Why did I even come?
This is the thought that sometimes runs through my mind when I am wrangling my squirmy toddler in the church pews, or running laps in the entrance of the church trying to make a delirious child tranquil. There is so much noise that it is almost impossible to concentrate on what is happening up on the altar. The noise is not only from my toddler’s maniacal laughter and hasty footsteps as she escapes from my grip, or her loud exclamations of “Hi baby!” or “Go home now!” My mind is also full of noisy thoughts, including “Wow this is exhausting” or “For the love of everything, please just sit and color for 5 minutes!” and the default, “Why did I even come?” Sometimes I get an answer, but only if I listen.
Yesterday at church, in the midst of chasing my shrieking toddler, I happened to tune in for a few seconds, long enough to hear a message loud and clear.

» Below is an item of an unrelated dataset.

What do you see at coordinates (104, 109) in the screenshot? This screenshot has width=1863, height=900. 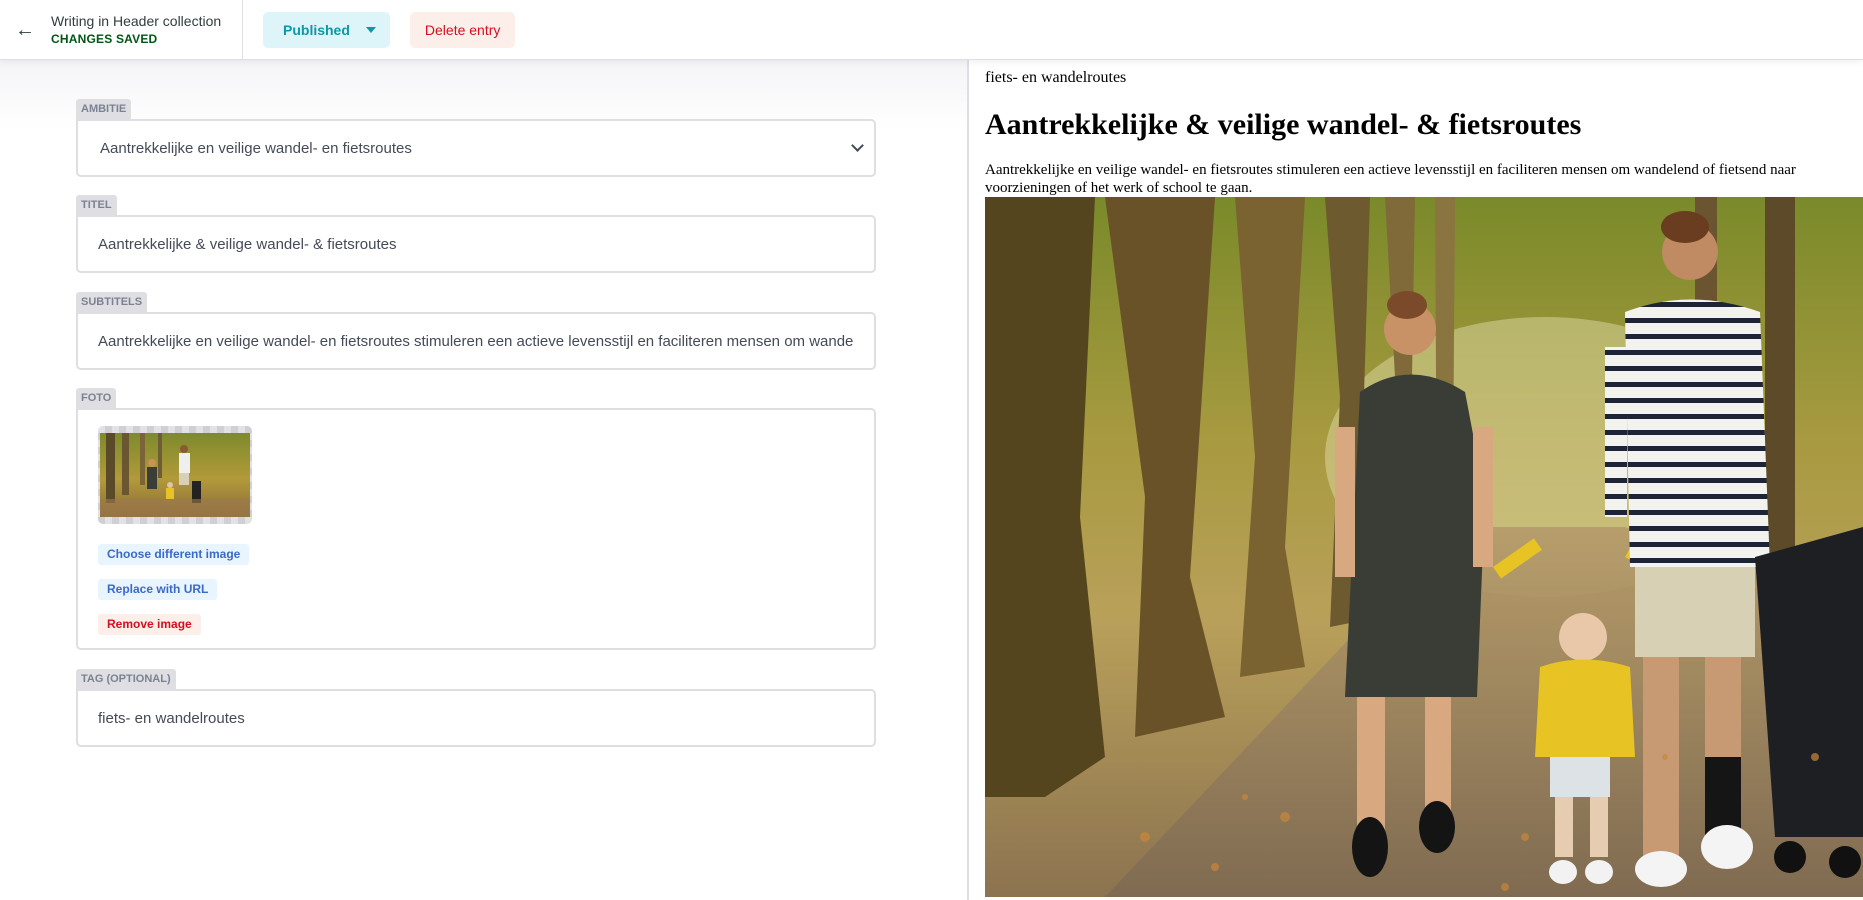 I see `field-label-ambitie: AMBITIE` at bounding box center [104, 109].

Listen, even when it’s hard to hear.
In the back of the church, where it was difficult for me to hear the words being spoken, and even more difficult for me absorb their meaning, God knew my struggle. The reading was John 6:60-69, when some of Jesus’ followers say in whiny voices, “This saying is hard, who can accept it?” and he replies with “What, are you shocked? I am God and this is a flawed world, of course it’s going to be hard.”

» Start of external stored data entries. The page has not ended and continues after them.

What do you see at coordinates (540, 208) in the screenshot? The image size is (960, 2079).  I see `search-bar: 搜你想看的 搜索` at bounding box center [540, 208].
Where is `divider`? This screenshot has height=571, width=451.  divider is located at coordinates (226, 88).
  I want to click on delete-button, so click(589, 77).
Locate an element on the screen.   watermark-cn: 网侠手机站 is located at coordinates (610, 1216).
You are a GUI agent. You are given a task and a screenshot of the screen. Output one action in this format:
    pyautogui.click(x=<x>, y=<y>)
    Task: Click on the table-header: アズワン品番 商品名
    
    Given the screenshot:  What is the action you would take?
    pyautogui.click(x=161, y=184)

He didn’t use those exact words, but that’s the main idea.
In that moment, I was reminded that I am called to listen and absorb the things that God wants me to hear, no matter what is going on in my life, and no matter how difficult the message is. I am called to listen when I have a loud squirmy child, and when my life plans don’t turn out the way I pictured. I am called to listen when I am feeling overwhelmed with responsibilities and when I am distracted by insignificant things in my daily life. I am called to do the difficult work of listening to God even when my life is already challenging and noisy.

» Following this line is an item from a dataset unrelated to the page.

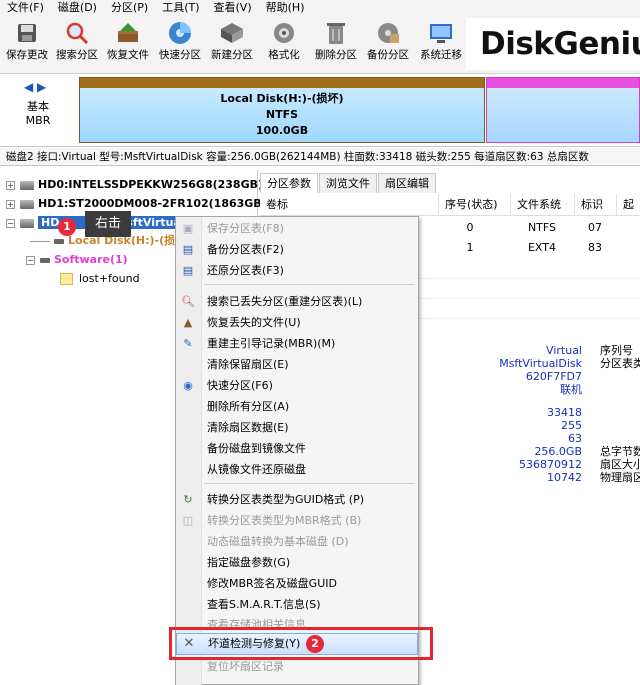 The image size is (640, 685). Describe the element at coordinates (553, 44) in the screenshot. I see `diskgenius-logo: DiskGenius` at that location.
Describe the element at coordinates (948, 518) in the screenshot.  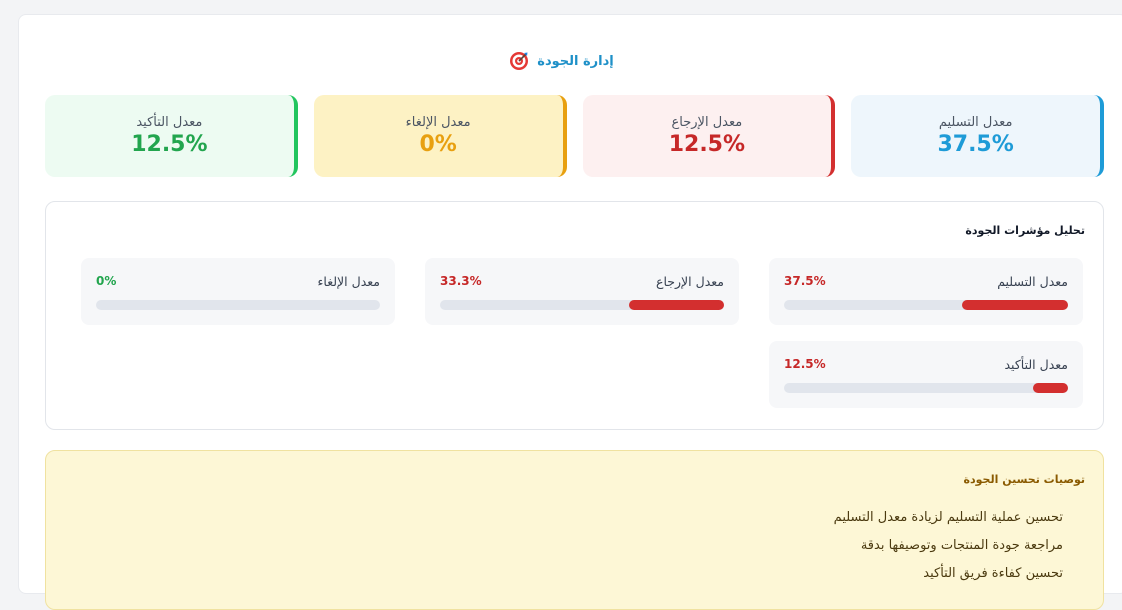
I see `list-item: تحسين عملية التسليم لزيادة معدل التسليم` at that location.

Making myself listen is hard, and uncomfortable, and I know that sometimes I sound like the whiny followers saying “But that sounds hard, do you really expect me to do it?” His answer to this is always “Uh, yes. What do you expect?” News flash: doing the right thing and being a light in a dark world is uncomfortable. It requires you to pay attention, reflect on yourself, and live a conscious life. As the wise Dr. Seuss says in his book, I Can Read With My Eyes Shut, “You’ll miss the best things if you keep your eyes shut.” I could live a comfortable life, constantly closing off my eyes and ears to what God wants me to see and hear, or I can listen even when it is hard to hear, and see even when it is hard to look.
I will leave you with one of my favorite quotes, which is particularly relevant to my thoughts today:
“The world offers you comfort. But you were not made for comfort. You were made for greatness.”
-Pope Benedict XVI
How do you find moments to listen, even when you are too preoccupied, or when the message is hard to hear?